150-Year-Old Mark Twain Stories Uncovered

By Robert Bruce @robertbruce76

The Guardian reports today that scholars at the University of California-Berkeley have uncovered and authenticated a cache of 150-year-old Mark Twain stories.

According to The Guardian:

Twain wrote some of the letters and stories at the San Francisco Chronicle when it was called the San Francisco Dramatic Chronicle, where his job included writing a 2,000-word dispatch every day and sending it off by stagecoach for publication in the Territorial Enterprise newspaper in Virginia City, Nevada.

His topics range from San Francisco police – who at one point attempted, unsuccessfully, to sue Twain for comparing their chief to a dog chasing its tail to impress its mistress – to mining accidents.

Twain wrote the stories when he was around 30 years old, making them first published in the mid-1860s.

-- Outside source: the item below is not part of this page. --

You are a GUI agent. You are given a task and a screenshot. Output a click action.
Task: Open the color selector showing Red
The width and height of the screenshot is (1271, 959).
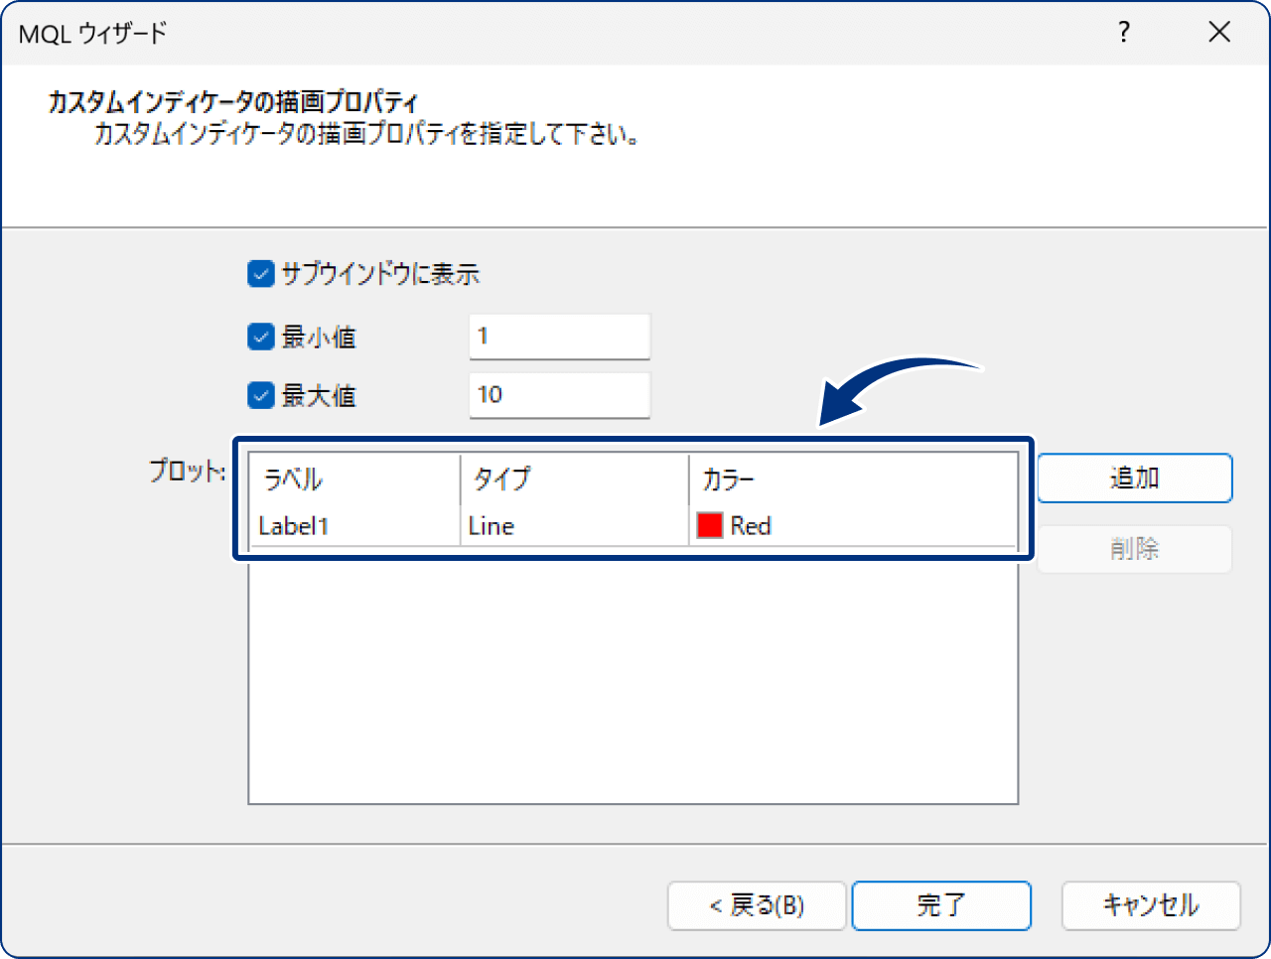755,526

What if you had to send your 2,000 word articles out via stagecoach? Can you imagine? Makes you appreciate modern technology, like broadband internet.

Bob Hirst, the editor at UC-Berkeley’s Mark Twain project, says Twain wrote the stories during a turning point in his career. “It’s really a crisis time for him,” Hirst said. “He’s going to be 30 on 30 November 1865, and for someone not to have chosen a career by that time in this period was quite unusual.”

Twain was drinking heavily during this period and even threatened suicide in a letter to his brother. Thankfully, his writing eventually took off and the rest, as they say, is history.

The only question for me is…when can we read these stories?